Dvbmonkey’s Blog

February 27, 2009

Getting started with Open MPI on Fedora

Filed under: linux — dvbmonkey @ 4:36 pm
Tags: , , , ,

Recently rediscovered the world of parallel computing after wondering what to do with a bunch of mostly idle Linux boxes, all running various versions of Fedora Core Linux. I found this guide particularly useful and decided to elaborate on the subject here.

Background

Open MPI is an open-source implementation of the Message Passing Interface which allows programmers to write software that runs on several machines simultaneously. Furthermore it allows these copies of the program to communicate/cooperate with each other to say… share the load of an intensive calculation amongst each other or, daisy-chain the results from one ‘node’ to another. This is not new, its been around for decades and today it is one of the main techniques used in Supercomputing platforms.

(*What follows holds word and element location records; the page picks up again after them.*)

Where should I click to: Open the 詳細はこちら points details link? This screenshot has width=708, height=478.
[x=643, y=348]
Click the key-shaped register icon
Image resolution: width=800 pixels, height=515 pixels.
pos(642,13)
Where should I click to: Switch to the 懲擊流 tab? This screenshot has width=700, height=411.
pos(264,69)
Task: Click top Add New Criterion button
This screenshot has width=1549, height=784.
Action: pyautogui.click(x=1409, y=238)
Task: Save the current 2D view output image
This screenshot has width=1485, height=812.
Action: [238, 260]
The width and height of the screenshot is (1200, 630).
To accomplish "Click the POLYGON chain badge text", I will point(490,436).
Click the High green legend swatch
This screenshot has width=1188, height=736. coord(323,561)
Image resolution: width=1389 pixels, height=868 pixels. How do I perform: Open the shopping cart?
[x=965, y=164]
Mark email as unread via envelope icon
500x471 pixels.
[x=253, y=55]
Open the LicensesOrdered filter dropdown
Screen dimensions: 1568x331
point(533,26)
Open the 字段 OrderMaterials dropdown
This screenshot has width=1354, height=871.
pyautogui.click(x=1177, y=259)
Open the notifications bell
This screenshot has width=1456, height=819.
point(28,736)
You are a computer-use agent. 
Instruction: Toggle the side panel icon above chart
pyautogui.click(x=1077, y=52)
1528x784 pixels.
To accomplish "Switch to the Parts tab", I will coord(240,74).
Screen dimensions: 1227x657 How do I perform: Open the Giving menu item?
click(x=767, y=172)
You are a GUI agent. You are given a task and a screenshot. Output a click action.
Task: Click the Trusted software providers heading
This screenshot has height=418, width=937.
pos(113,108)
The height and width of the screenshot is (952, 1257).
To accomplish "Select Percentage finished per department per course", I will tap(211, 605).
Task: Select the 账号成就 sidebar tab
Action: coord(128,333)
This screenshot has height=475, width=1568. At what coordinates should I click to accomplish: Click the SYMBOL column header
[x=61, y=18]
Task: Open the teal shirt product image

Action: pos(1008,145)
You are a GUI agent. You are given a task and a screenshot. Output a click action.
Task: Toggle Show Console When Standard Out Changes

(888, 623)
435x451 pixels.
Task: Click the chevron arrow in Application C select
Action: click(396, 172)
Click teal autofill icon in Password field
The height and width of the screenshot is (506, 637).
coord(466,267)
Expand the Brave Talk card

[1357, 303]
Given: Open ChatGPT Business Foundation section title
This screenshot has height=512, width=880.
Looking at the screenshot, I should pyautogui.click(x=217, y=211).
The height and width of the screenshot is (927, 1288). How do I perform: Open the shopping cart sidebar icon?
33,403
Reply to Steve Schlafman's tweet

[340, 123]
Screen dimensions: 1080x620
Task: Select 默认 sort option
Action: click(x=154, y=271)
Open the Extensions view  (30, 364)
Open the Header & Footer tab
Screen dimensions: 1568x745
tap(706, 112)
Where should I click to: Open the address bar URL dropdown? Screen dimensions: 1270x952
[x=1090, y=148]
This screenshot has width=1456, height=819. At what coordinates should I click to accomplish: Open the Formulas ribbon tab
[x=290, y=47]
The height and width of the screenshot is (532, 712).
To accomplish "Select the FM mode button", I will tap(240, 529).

The basic principle is you need two things, firstly the MPI development suite in order to build your MPI-capable applications (e.g. Open MPI) and secondly a client/server queue manager to distribute the programs to remote computers and return the results (e.g. TORQUE). Both these components are distributed by the Fedora Project and are readily available.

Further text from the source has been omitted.